I suspect that many of us have at least some area in which we feel we fall short of full masculinity. But where do these messages come from? How do they make us feel? What is our actual lived experience? What does it mean to be a man?
The Southbank Centre's 'Being a Man' Festival in February was another landmark in the journey of bringing these questions into mainstream conversation, giving the message that it's OK to be uncertain, and that it's OK to talk about it.
Michael Kaufman, a founder of the White Ribbon Campaign, used several pictures of action heroes to illustrate the unattainable nature of media masculinity. See Batman then, and now. Brute strength and painfully chiselled six packs, a stoic lack of communication, and emotion checked by clenched jaws, yet miraculous seductive and physical power over women.
We could enter into a long discussion here around the nature of these male stereotypes. However, the most important point to focus on, and for me the highlight of the day, was the observation by the writer and broadcaster Ekow Eshun that these myriad images "successfully distract men from the most important task of discovering their own identity".
Men can be so defensive around presenting a narrow version of masculinity, because they are striving but not succeeding. They are striving for something unrealistic and unattainable. It is destructive not only in the violent depictions of power exerted over other men – and especially over women – but destructive in the amount of energy that men will waste in its pursuit, rather than in becoming confident and fulfilled in who they really are.
The reality, my personal lived experience, and that of other males around me, is not narrow like these messages, but is actually a whole complexity of masculinities that evolve and fluctuate on a wide spectrum. I get angry, I cry. I like wrestling, I like singing...is that ok?!
The big question: "Am I a man?"
Masculinities are not fixed, but fluid. If I identify as male, then every contradictory and changing aspect of my masculinity is valid. And when I am confident in my own identity, I can be free to enjoy relationships of equality with those around me, with both men and women.

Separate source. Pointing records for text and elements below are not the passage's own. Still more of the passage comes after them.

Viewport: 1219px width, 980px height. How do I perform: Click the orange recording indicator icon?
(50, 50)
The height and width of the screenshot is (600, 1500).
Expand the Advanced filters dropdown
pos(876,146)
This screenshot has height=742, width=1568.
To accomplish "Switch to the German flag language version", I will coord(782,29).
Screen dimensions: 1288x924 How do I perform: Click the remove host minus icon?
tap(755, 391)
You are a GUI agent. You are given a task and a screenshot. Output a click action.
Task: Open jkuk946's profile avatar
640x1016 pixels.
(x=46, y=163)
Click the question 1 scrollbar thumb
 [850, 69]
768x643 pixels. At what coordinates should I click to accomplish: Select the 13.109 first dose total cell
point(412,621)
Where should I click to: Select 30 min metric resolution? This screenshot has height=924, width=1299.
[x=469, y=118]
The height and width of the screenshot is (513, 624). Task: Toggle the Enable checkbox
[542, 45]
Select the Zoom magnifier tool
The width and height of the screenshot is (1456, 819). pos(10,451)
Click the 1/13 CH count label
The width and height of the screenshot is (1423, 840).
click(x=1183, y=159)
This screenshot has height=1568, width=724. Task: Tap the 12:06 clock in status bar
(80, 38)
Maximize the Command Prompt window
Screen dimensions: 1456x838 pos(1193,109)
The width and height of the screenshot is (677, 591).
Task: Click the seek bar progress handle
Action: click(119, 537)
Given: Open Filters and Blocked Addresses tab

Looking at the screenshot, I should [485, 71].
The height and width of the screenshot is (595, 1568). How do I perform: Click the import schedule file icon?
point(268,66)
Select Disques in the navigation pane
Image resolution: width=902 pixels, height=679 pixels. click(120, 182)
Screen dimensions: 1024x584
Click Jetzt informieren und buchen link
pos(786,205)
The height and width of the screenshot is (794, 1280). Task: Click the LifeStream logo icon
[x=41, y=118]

This is a vitally important step in combating male violence against women. Patriarchal myths must be exposed and challenged on a wider scale so that men can be free to develop their own identity, and on the basis of that, to unreservedly pursue equality.
Jackson Katz is quoted saying "a man of quality does not feel threatened by a woman of equality". When I no longer feel the need to compete with, or exercise power over other men and women around me; when I can express emotion and empathise with others; when I am finally comfortable with myself, then I can be assured I am a man.
Sam Reynolds is a First Man Standing and worked alongside Restored in developing of a Christian Perpetrator Programme.